◆ **RECORDS FOR PROCESSING**
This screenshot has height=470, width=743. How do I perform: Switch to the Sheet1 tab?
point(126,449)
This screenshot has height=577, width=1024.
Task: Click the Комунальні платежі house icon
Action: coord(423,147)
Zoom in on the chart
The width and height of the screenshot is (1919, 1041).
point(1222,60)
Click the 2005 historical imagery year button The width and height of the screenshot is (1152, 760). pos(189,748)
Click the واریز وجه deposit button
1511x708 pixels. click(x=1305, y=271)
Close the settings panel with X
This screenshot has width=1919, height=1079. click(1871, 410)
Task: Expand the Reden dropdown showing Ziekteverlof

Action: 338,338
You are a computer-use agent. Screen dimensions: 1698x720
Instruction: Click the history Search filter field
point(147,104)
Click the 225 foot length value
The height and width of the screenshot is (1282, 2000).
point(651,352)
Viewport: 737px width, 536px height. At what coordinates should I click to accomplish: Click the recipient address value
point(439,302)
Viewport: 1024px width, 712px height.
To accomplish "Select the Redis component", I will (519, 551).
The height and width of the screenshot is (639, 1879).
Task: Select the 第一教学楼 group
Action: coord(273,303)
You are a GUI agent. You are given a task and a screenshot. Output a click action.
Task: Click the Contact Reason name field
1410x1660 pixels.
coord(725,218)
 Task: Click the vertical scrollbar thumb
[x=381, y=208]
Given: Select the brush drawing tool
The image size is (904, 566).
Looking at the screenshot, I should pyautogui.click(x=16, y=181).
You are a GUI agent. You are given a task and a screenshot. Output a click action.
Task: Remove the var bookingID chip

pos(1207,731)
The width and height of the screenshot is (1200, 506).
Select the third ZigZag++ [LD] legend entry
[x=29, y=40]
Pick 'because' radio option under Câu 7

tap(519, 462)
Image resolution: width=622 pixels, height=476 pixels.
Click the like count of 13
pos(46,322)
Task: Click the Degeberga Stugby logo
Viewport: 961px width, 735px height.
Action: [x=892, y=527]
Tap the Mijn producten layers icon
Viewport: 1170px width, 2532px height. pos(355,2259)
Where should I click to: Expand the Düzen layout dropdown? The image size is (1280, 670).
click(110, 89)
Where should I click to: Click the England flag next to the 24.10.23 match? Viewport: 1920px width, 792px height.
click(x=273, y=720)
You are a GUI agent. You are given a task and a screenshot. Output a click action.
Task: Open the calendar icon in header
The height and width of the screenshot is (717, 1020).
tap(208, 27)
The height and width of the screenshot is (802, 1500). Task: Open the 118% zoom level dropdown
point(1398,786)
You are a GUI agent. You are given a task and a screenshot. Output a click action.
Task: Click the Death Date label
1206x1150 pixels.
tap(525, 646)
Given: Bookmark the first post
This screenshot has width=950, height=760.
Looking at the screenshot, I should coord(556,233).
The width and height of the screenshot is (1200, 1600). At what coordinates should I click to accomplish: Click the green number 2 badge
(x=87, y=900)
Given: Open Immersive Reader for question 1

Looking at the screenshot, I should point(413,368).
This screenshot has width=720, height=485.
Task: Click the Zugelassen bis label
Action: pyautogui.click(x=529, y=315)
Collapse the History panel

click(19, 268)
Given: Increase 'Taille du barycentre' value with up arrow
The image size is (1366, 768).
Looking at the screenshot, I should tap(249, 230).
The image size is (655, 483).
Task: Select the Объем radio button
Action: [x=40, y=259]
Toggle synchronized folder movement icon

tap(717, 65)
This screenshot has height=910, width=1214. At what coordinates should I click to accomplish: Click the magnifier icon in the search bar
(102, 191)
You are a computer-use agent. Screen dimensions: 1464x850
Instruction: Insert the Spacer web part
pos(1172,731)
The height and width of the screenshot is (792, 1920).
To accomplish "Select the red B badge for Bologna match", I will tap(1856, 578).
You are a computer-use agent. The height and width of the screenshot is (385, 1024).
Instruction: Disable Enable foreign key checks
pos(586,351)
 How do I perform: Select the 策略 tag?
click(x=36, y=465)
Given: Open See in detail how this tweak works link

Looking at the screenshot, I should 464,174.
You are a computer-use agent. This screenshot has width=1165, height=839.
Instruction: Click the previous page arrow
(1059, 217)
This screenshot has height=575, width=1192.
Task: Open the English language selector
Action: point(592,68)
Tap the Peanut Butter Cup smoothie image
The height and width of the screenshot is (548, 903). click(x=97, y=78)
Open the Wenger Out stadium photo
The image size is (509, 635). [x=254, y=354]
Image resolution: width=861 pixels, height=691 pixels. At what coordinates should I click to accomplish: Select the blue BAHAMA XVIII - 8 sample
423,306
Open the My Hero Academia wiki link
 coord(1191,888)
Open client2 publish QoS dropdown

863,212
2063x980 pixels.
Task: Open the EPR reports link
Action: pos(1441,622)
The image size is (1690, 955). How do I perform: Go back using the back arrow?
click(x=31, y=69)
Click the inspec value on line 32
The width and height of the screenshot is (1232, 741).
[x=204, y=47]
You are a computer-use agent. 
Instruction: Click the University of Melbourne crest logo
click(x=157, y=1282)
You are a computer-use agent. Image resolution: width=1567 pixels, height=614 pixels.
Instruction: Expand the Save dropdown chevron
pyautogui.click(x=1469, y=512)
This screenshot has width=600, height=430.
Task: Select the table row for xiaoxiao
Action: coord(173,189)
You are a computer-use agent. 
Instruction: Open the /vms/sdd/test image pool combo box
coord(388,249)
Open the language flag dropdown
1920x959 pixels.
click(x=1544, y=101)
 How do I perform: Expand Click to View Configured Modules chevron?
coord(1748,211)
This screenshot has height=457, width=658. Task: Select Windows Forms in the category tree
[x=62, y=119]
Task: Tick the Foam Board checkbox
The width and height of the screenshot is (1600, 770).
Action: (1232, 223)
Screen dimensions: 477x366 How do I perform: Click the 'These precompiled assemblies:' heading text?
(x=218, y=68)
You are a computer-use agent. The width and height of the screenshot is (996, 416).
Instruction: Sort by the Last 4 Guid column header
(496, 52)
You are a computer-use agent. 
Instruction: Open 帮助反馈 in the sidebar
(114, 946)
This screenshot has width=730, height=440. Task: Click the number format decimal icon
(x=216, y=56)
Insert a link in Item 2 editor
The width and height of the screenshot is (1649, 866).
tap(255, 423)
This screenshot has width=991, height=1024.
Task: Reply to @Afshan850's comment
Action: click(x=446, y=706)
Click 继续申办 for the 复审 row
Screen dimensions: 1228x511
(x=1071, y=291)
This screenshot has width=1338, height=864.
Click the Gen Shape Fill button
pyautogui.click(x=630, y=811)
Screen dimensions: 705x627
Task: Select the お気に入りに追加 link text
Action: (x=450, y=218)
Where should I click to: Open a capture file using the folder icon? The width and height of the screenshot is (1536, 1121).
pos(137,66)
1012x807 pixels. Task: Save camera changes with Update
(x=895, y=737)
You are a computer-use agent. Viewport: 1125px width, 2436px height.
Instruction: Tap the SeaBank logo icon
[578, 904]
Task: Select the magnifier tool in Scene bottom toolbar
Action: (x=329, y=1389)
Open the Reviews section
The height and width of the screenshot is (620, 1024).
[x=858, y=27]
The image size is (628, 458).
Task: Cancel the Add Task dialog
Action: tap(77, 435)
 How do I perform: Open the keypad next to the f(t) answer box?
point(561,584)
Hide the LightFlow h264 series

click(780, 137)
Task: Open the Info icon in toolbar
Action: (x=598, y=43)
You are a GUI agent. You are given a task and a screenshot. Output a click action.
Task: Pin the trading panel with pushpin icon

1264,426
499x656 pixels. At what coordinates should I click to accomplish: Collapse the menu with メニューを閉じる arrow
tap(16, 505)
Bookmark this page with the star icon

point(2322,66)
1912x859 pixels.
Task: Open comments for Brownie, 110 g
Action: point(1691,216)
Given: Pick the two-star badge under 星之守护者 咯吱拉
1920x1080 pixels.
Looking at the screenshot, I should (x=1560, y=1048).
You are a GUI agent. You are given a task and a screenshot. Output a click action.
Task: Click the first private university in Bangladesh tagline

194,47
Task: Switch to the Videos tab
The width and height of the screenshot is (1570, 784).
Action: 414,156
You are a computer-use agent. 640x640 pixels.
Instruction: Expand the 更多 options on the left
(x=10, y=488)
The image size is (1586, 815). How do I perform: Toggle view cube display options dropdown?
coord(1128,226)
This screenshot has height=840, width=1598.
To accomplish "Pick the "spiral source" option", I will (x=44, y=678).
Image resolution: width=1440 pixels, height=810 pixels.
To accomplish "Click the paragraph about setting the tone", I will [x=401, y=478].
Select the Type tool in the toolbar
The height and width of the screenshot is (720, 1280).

◆ **EXERCISE**
Each line from the one holding "The width and height of the screenshot is (1570, 784)." to the end of the data above goes into the answer exactly as written, and no other line does.

◆ **RESPONSE TO THIS EXERCISE**
The width and height of the screenshot is (1570, 784).
Action: 414,156
You are a computer-use agent. 640x640 pixels.
Instruction: Expand the 更多 options on the left
(x=10, y=488)
The image size is (1586, 815). How do I perform: Toggle view cube display options dropdown?
coord(1128,226)
This screenshot has height=840, width=1598.
To accomplish "Pick the "spiral source" option", I will (x=44, y=678).
Image resolution: width=1440 pixels, height=810 pixels.
To accomplish "Click the paragraph about setting the tone", I will [x=401, y=478].
Select the Type tool in the toolbar
The height and width of the screenshot is (720, 1280).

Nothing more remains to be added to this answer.